What is Matplotlib?
Matplotlib is a Python package for data visualization. It allows easy creation of various plots, including line, scattered, bar, box, and radial plots, with high flexibility for refined styling and customized annotation. The versatile artist
module allows developers to define basically any kind of visualization. For regular usage, Matplotlib offers a simplistic object-oriented interface, the pyplot
module, for easy plotting.
Besides generating static graphics, Matplotlib also supports an interactive interface which not only aids in creating a wide variety of plots but is also very useful in creating web-based applications.

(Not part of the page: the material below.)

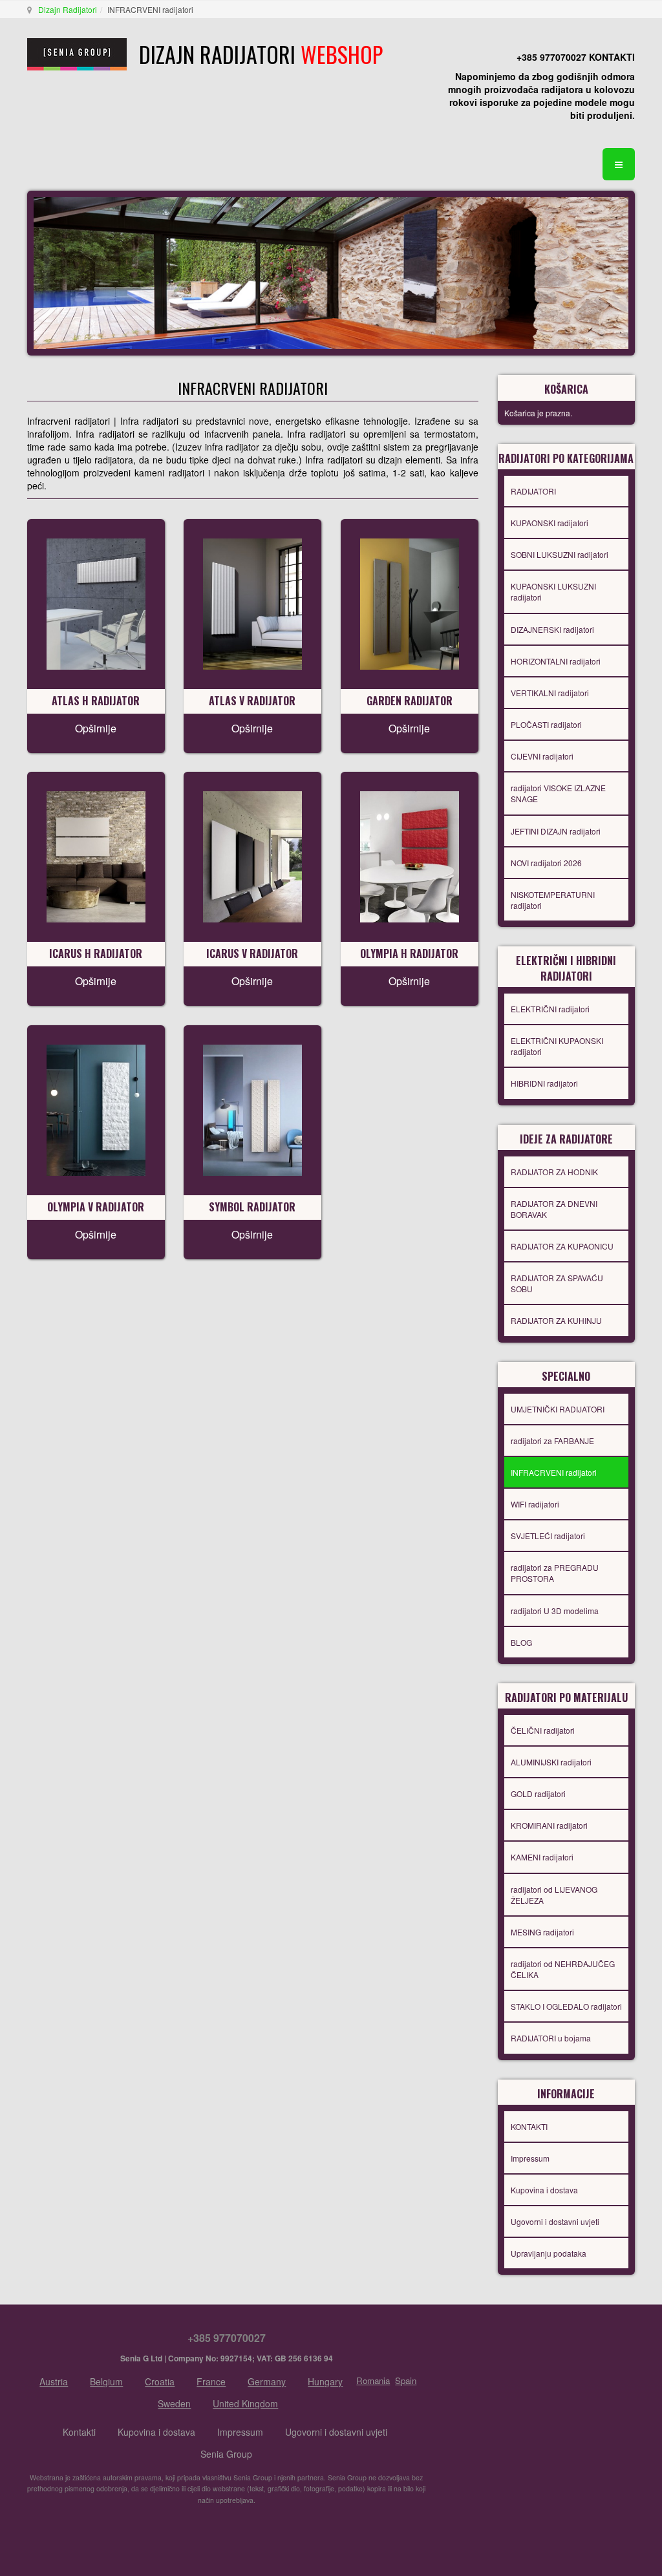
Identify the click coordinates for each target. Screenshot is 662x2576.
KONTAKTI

Matplotlib is readily integrated into popular development environments, such as Jupyter Notebook, and it supports many more advanced data visualization packages.
Merits of Matplotlib
There are many advantages in creating data visualization with code so that the visualization streamlines into part of the result generation pipeline. Let's have a look at some of the key advantages of the Matplotlib library.
Easy to use
The Matplotlib plotting library is easy to use in several ways:
- Firstly, the object-oriented module structures simplify the plotting process. More often than not, we're only required to call
import maplotlib.pyplot as plt
to import the plotting API to create and customize many basic plots. - Matplotlib is highly integrated with two common data analytics packages, pandas and NumPy. For example, we can simply append
.plot()
to a pandas DataFrame such as bydf.plot()

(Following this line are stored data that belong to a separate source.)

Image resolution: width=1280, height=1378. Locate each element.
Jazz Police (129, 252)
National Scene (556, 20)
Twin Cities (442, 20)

to create a simple plot, and customize its styling with Matplotlib syntax. - For styling, Matplotlib offers functions to alter the appearance of each feature, and ready-made default style sheets are also available to avoid these extra steps when refined aesthetics is not required.
Diverse plot types
Often in data analytics, we need sophisticated plots to express our data. Matplotlib offers numerous plotting APIs natively, and is also the basis for a collection of third-party packages for additional functionalities, including:
- Seaborn: Provides simple plotting APIs, including some advanced plot types, with aesthetically appealing default styling
- HoloViews: Creates interactive plots with metadata annotation from bundled data
- Basemap/GeoPandas/Canopy: Maps data values to colors on geographical maps
We would learn some of the applications of these third-party packages in later chapters on advanced plotting.
Hackable to the core (only when you want)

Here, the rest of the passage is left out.